DIRECTIONS -> Give back an exact copy of the lines below, from the first through the line with "Tap the 19:52"; please stop there.

Stored data:
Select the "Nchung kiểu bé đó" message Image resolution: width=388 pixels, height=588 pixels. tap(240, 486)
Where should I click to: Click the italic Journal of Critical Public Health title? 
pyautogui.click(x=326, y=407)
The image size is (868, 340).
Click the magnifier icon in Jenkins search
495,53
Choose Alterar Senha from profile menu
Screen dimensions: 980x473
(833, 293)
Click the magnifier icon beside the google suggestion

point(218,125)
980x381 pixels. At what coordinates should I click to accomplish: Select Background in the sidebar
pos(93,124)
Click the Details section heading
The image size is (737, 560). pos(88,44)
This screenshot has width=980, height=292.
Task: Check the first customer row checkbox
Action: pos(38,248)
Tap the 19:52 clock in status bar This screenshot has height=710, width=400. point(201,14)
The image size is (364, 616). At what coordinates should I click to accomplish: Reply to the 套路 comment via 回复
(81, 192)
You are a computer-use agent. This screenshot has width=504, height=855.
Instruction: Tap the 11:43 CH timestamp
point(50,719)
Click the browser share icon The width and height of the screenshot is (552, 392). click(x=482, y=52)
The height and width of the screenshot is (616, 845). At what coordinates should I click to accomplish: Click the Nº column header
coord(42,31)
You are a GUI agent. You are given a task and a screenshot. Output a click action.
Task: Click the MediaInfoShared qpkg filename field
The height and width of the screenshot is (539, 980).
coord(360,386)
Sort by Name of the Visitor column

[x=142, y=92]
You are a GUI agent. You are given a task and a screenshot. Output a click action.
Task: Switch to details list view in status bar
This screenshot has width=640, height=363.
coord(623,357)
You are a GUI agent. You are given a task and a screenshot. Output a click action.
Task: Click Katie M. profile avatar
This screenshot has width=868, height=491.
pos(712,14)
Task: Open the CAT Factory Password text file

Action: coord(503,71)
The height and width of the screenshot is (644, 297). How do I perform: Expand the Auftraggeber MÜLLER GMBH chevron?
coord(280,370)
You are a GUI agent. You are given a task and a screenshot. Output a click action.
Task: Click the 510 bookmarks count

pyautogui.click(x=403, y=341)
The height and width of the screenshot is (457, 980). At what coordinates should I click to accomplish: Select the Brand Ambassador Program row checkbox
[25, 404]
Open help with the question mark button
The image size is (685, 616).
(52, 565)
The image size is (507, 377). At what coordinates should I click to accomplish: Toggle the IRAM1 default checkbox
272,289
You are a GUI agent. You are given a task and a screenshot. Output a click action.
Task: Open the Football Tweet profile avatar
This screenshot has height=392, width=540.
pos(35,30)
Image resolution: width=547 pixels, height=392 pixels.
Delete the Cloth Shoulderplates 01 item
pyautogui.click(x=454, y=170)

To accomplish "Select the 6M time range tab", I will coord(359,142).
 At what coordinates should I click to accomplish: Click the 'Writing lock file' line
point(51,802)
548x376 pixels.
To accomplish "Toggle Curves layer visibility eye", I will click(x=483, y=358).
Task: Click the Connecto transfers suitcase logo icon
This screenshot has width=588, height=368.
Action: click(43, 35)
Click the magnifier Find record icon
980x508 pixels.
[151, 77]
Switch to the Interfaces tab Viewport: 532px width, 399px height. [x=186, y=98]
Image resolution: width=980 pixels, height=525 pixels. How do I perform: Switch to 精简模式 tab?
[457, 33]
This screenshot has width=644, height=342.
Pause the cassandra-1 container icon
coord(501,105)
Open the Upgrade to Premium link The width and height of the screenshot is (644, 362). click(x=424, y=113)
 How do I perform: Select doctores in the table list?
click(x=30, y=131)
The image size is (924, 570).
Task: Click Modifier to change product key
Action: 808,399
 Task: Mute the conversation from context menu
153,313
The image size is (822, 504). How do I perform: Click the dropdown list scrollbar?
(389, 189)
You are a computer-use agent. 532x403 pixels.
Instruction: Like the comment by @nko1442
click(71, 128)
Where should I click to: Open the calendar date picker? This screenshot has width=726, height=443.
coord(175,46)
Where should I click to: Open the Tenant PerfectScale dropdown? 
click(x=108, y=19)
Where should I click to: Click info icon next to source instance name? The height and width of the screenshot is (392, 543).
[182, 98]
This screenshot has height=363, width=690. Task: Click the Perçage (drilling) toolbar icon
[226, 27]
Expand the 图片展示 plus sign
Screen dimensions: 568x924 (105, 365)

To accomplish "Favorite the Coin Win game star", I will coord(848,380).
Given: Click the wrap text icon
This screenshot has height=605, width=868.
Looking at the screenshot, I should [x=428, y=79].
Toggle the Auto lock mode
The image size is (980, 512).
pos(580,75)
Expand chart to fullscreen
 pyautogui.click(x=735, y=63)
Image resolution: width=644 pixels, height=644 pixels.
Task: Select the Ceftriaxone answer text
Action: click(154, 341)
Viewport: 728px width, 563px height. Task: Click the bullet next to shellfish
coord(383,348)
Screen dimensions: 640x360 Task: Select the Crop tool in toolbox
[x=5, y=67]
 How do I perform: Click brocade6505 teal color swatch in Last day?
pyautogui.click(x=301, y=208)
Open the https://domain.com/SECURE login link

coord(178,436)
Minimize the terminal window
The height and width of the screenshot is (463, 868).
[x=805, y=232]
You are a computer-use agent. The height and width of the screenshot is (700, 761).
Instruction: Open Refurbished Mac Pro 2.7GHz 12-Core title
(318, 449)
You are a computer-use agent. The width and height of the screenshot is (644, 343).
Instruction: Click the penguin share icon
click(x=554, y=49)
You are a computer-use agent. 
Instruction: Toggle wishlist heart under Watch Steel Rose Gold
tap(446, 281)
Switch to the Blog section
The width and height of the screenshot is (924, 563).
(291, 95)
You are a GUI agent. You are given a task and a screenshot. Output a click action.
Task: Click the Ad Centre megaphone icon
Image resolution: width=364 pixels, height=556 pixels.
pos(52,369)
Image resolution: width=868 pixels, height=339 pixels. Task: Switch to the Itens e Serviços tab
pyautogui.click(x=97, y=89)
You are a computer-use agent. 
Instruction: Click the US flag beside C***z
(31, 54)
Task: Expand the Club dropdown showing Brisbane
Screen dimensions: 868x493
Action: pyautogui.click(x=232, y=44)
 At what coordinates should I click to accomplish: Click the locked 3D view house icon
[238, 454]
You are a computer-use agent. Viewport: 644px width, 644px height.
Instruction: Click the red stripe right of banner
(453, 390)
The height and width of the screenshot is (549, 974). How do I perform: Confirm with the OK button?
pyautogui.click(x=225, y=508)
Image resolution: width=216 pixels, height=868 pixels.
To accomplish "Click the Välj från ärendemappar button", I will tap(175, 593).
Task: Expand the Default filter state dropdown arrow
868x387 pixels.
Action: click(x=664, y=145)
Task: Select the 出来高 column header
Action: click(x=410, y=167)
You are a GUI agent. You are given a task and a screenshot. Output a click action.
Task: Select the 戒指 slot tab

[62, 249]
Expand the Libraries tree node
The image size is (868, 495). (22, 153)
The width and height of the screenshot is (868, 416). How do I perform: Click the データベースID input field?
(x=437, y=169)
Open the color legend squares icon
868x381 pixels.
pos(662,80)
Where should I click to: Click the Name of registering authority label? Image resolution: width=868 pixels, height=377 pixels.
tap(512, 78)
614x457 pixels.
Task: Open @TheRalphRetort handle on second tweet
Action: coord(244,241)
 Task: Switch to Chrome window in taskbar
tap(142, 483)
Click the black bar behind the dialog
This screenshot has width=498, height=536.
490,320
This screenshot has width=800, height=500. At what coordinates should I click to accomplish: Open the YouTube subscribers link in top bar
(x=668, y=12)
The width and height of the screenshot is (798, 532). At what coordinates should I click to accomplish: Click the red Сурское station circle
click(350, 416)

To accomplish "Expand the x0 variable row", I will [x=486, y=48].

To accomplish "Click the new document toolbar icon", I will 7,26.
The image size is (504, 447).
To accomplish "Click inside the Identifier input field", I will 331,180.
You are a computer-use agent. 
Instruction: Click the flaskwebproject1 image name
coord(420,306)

RESPONSE TO THE EXERCISE ->
Select the "Nchung kiểu bé đó" message Image resolution: width=388 pixels, height=588 pixels. tap(240, 486)
Where should I click to: Click the italic Journal of Critical Public Health title? 
pyautogui.click(x=326, y=407)
The image size is (868, 340).
Click the magnifier icon in Jenkins search
495,53
Choose Alterar Senha from profile menu
Screen dimensions: 980x473
(833, 293)
Click the magnifier icon beside the google suggestion

point(218,125)
980x381 pixels. At what coordinates should I click to accomplish: Select Background in the sidebar
pos(93,124)
Click the Details section heading
The image size is (737, 560). pos(88,44)
This screenshot has width=980, height=292.
Task: Check the first customer row checkbox
Action: pos(38,248)
Tap the 19:52 clock in status bar This screenshot has height=710, width=400. point(201,14)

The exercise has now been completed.